DATA TO USE:
☆ ☆ ☆ ☆

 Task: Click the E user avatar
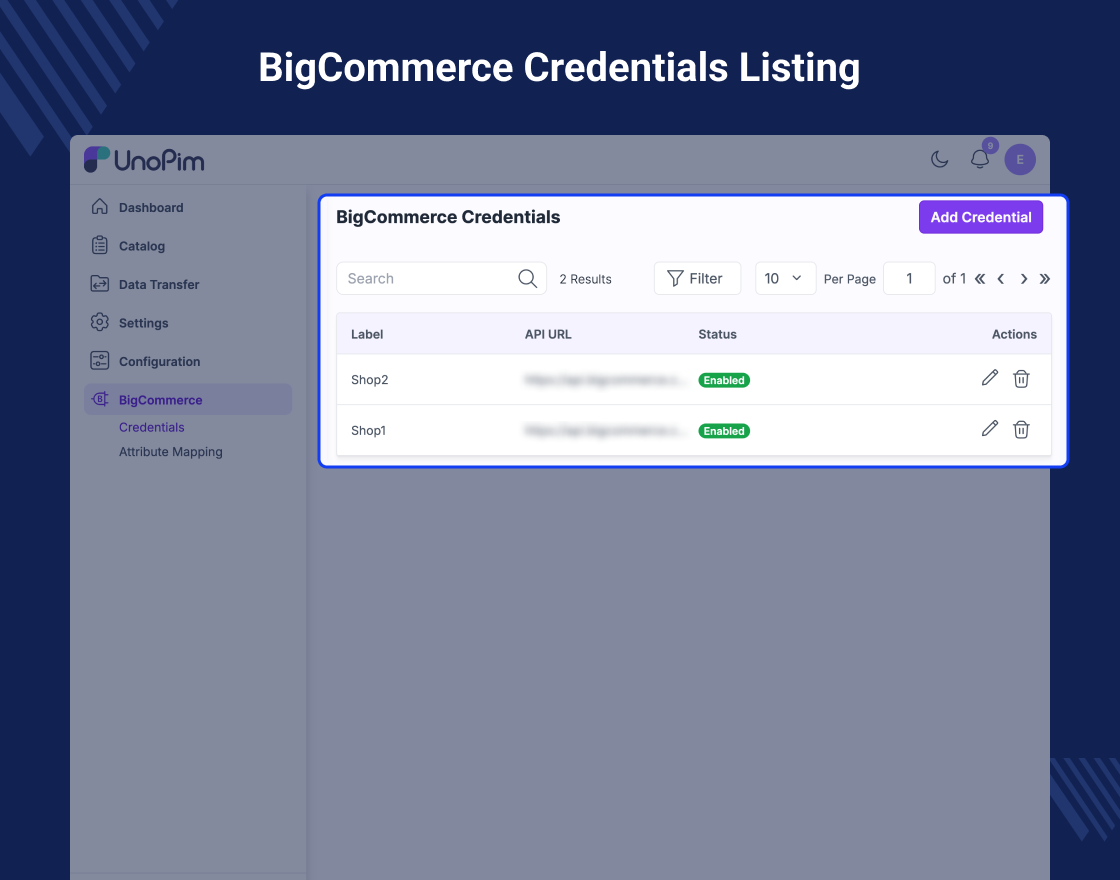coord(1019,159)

☆ ☆ ☆ ☆

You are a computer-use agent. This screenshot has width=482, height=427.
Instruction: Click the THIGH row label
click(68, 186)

☆ ☆ ☆ ☆

WHAT YOU SHOULD DO: Print the material from the line with "You are a computer-use" up to and including the line with "click(68, 186)", reproducing each line as it appears.

SOLUTION:
You are a computer-use agent. This screenshot has width=482, height=427.
Instruction: Click the THIGH row label
click(68, 186)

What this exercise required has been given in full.